Melissa: If you were building a home, and you didn’t have an architect that was formally and professionally trained, more than likely, that house isn’t going to be as sturdy and as strong as what it could be. And so when I look at dealing with dogs, the more you understand about canine structure, about canine anatomy, and also movement, you’re going to be able to do a better job in your everyday pet grooms just by having that knowledge in your head. So I really want you to think about how important it is, because if we don’t have an understanding of canine anatomy and structure, we, number one, aren’t going to be able to work efficiently, and with a harmonious relationship with that pet, because you just don’t understand how they’re put together. And if you don’t understand how they’re put together, then you know, we’ve got to move and manipulate these dogs all through the grooming process. And if you don’t understand what is comfortable for that pet or what’s going to hurt it, you’re going to constantly be at a disadvantage, and you’re not going to win the trust and cooperation of that pet.
Melissa: So understanding canine anatomy just from a working relationship with a pet is really, really critical. But then we’re going to take it another step further. If you don’t understand canine anatomy and canine structure, we’re not going to be able to communicate to one another. Nor are we going to be able to or are you going to be able to set patterns on a dog that’s going to accentuate their best features and detract from less desirable features. And so it’s really important that you’ve got a well-rounded education with canine structure and anatomy.

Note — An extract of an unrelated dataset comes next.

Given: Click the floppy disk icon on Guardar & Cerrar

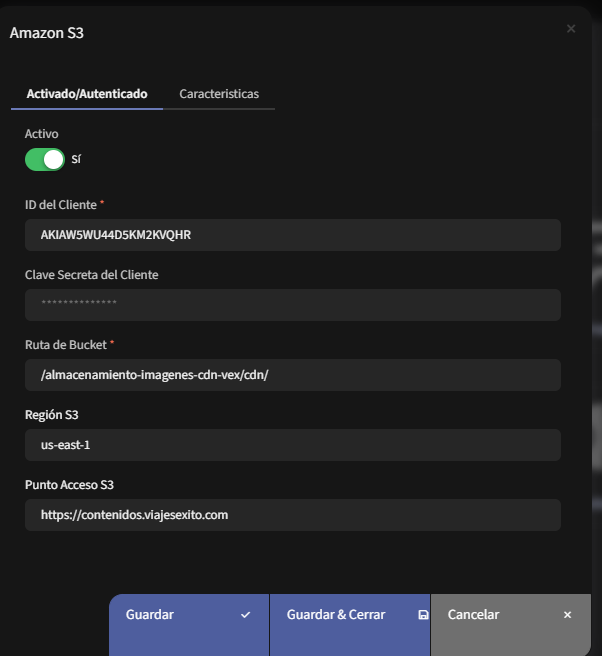Looking at the screenshot, I should [x=424, y=615].
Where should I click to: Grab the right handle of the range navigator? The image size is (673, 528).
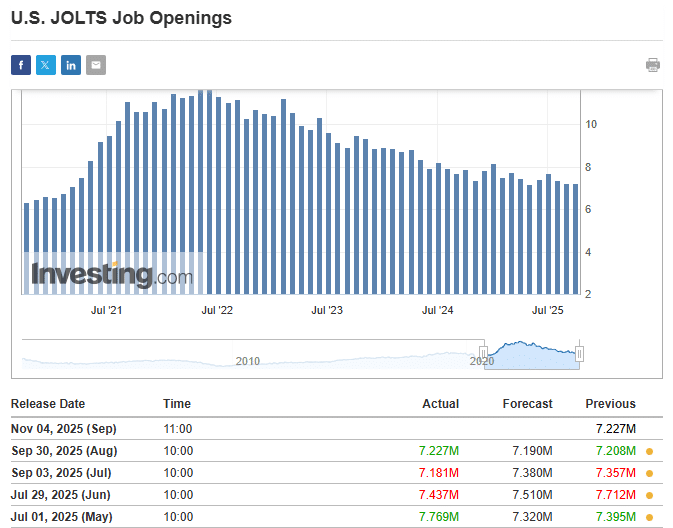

Melissa: And so when we first start out, what I want people to understand is to think about the dog in almost X-ray vision. I want you to be able to see the bones and how they lay in. I want you to understand that a hip is held in position by a ball and socket, and there’s only going to be certain ways that that hip can move. So that’s going to determine the range of motion when you’re moving that pet, how far you can lift that dog’s leg up to maybe get the sanitary area done. And depending on whether it’s a young dog or an older dog, they’re going to have a different range of motion. So you’ve got to be really, really aware of that.
Melissa: The shoulder is held together with muscles and tendons. But what type of lay back, how should that shoulder fall in on that dog? What’s the perfect structure for that particular dog? You know, every breed of dog was built to do … well, not every breed of dog, but most breeds of dogs had originally had a job to do. And depending on how they’re built will determine how efficient they are at doing that job, whether they are a digging type breed, like a lot of the terriers, and they’re going to ground. Or maybe it’s an arctic dog that was a sled dog originally. They’re going to have a different structure than the terrier is going to have. And that’s … the purebred dog is a man-made creature. And man developed it to help him do the job that it was originally intended for. So every dog is going to be a little bit different. And that’s where those breed standards are going to come in.
Melissa: They’re going to tell you, you know, if it was the perfect dog. How would it be built so that it can do its job? So again, the better you understand that, and it takes time to learn all of this. But when you first start grooming, the minimum I want you to understand is to be able to shut those eyes, shut your eyes and be able to see how those bones lay out so that you know how to move and how to work with that dog. And then the next thing you really need to understand is topographical anatomy. And that’s so we can communicate back and forth.
Melissa: If I say take your clippers from the withers and go to the croup, if you don’t know where the withers are, and you don’t know where the croup is, you’re going to have a hard time doing what I’m telling you to do. So that’s really, really important. Where is the elbow? Where’s the spring of grip? Where’s the upper thigh? Those are all terminologies that we’re going to use when we’re talking and giving direction about how to groom a particular dog. It’s also, you need to be able to get your hands on that dog and literally feel where those underlying bones are and how the muscles are going to play in, because the muscles are the key to setting the patterns.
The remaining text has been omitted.